An additional strength of the study includes the ability to adjust for a multitude of skin cancer risk factors is given that many previous studies of smoking and NMSC adjusted only for demographic factors. In addition to age and sex, all smoking analyses in the current study were adjusted for history of blistering sunburns, jobs in the sun, eye and hair color, tanning ability and alcohol consumption. Furthermore, a sensitivity analysis of the current data restricted to study participants ages 40–69 demonstrated similar associations between smoking and NMSC as observed for the total study population (data not shown).

Information on cigarette smoking was obtained through self-administered questionnaires and may have been subject to recall bias. Although this bias cannot be ruled out, the positive association between smoking and SCC contrasted with the null association between smoking and BCC, both among women, argues against recall bias, given that most patients do not have preconceived notions that smoking is preferentially associated with one NMSC type. In addition, our case–control findings for SCC are consistent with those from two [5, 6] of four [5, 6, 11, 21] prospective studies in which exposure was assessed before the development of disease. Furthermore, clear dose–response relationships between smoking and SCC risk were observed in the current study, consistent with the only three previous studies that incorporated measures of dose–response [4, 7, 8].
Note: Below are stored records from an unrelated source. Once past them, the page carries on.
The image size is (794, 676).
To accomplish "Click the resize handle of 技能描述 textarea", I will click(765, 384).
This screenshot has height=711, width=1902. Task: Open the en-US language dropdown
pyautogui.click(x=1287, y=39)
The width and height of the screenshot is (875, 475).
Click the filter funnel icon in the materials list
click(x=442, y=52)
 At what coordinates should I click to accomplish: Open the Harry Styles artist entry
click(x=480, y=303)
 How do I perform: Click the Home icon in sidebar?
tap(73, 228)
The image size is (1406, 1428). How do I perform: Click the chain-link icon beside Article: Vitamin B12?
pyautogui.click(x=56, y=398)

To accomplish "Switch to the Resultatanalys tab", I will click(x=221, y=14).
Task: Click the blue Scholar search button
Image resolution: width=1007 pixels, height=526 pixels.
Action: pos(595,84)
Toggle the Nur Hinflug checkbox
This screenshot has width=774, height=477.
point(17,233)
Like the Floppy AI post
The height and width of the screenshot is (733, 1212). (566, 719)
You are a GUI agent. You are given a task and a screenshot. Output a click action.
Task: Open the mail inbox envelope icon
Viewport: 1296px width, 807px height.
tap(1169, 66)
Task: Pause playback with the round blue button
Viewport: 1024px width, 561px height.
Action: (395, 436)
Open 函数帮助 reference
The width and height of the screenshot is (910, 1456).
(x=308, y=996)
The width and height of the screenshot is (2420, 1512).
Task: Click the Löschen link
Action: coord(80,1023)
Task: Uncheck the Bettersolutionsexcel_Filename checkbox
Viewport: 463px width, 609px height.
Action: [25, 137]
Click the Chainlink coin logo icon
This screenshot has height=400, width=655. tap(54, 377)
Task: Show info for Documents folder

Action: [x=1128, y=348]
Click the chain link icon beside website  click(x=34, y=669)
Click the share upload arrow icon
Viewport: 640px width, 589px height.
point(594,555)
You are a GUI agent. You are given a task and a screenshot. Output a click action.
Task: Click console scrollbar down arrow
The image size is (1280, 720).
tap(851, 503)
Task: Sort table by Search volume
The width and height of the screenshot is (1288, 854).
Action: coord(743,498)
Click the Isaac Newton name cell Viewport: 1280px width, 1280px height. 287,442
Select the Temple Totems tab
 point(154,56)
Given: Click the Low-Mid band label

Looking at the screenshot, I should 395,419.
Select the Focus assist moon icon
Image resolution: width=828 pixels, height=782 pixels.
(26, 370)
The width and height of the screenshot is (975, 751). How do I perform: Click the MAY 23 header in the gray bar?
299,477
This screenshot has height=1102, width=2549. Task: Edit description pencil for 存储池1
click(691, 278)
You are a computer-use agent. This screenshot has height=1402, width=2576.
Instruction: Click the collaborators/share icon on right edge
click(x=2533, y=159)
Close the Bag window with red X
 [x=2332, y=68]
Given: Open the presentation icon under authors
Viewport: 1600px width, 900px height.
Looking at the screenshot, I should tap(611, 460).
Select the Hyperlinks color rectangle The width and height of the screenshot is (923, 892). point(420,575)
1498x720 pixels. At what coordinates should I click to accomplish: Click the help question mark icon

In conclusion, cigarette smoking was associated with NMSC, with significantly increased risks associated with increasing dose (cigarettes per day), duration (number of years smoked), and pack-years smoked. Analyses conducted to tease apart the independent effects of duration and dose suggested that years smoked was more strongly associated with NMSC than cigarettes smoked per day. Among men, smoking was modestly associated with both BCC and SCC, whereas strong associations with SCC and no associations with BCC were observed among women. Additional studies are needed to further characterize these gender differences in smoking-associated NMSC, incorporating verification of case–control status through physical examination, detailed smoking exposure assessments, adjustment for known skin cancer–risk factors, and inclusion of possible biomarkers of susceptibility to tobacco-related carcinogens.